• **WORK REQUEST 1**
Reproduce the PhilHealth fraud passage word for word, from "As early as" to "the company dry.".
• **WORK REQUEST 2**
In the PhilHealth fraud passage, how many fraudulent claims did the antifraud team uncover?

• **QUOTED PASSAGE**
__________________________________________________
As early as 2014, the antifraud unit of PhilHealth alerted the office of the regional vice president for Ilocos to the fraudulent claims of Del Rosario, allegedly facilitated by her sister Maria Elirene Zarate, a PhilHealth employee.
In its 87-page investigation report, the antifraud team said it had uncovered 27 fraudulent claims by Del Rosario for cancer treatment, which cost PhilHealth P1.17 million.
With Zarate working from the inside, Del Rosario was enrolled twice as a PhilHealth member, using in one membership a fake identity.
She enlisted fake dependents, faked her and her dependents’ hospital treatment, and used falsified pharmacy receipts as proof of expenses.
Charges recommended
According to PhilHealth insiders, the scam involving Del Rosario is just one of the thousands of shady claims that pass through the benefits department, bleeding the company dry.
In its 2014 report, a copy of which was obtained by the Inquirer, the antifraud team recommended the filing of estafa, malversation, usurpation and graft charges, as well as a string of administrative suits against 13 people, including Del Rosario, Zarate and other PhilHealth employees led by Elvira Ver, the regional vice president for Ilocos then.
__________________________________________________
• **DATA LISTING**
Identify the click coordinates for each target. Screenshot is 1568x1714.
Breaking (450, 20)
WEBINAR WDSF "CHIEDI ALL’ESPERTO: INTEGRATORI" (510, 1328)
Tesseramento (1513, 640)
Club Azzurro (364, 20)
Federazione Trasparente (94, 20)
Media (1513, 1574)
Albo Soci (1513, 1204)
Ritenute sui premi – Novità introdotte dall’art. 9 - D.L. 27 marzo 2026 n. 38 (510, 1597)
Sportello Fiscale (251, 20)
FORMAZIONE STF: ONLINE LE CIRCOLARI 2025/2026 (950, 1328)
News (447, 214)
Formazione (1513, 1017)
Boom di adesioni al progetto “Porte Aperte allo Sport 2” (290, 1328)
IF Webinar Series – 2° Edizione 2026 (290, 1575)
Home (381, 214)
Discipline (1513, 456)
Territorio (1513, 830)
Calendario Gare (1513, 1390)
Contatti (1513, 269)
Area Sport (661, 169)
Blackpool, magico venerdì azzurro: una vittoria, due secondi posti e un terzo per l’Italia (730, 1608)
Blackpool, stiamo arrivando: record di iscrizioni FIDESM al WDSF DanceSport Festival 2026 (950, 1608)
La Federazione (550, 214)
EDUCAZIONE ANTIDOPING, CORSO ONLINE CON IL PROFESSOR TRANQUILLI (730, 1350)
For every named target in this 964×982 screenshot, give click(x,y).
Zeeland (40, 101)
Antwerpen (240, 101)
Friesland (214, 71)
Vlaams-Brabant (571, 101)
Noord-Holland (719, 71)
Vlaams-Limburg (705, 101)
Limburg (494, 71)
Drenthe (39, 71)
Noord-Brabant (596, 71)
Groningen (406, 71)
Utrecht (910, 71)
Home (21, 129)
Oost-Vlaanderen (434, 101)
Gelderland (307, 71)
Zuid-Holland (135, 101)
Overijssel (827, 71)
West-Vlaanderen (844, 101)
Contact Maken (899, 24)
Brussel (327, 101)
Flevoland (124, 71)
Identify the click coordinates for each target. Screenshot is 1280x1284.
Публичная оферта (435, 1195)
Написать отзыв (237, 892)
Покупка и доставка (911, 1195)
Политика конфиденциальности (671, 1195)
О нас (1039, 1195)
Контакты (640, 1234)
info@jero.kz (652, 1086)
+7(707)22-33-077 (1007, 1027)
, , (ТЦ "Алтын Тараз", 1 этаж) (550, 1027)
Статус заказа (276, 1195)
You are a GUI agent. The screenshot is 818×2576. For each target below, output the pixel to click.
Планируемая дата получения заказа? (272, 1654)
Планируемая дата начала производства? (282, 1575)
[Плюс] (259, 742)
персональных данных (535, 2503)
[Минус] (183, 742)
__________________________________________________
• **TASK OUTPUT 1**
As early as 2014, the antifraud unit of PhilHealth alerted the office of the regional vice president for Ilocos to the fraudulent claims of Del Rosario, allegedly facilitated by her sister Maria Elirene Zarate, a PhilHealth employee.
In its 87-page investigation report, the antifraud team said it had uncovered 27 fraudulent claims by Del Rosario for cancer treatment, which cost PhilHealth P1.17 million.
With Zarate working from the inside, Del Rosario was enrolled twice as a PhilHealth member, using in one membership a fake identity.
She enlisted fake dependents, faked her and her dependents’ hospital treatment, and used falsified pharmacy receipts as proof of expenses.
Charges recommended
According to PhilHealth insiders, the scam involving Del Rosario is just one of the thousands of shady claims that pass through the benefits department, bleeding the company dry.

• **TASK OUTPUT 2**
27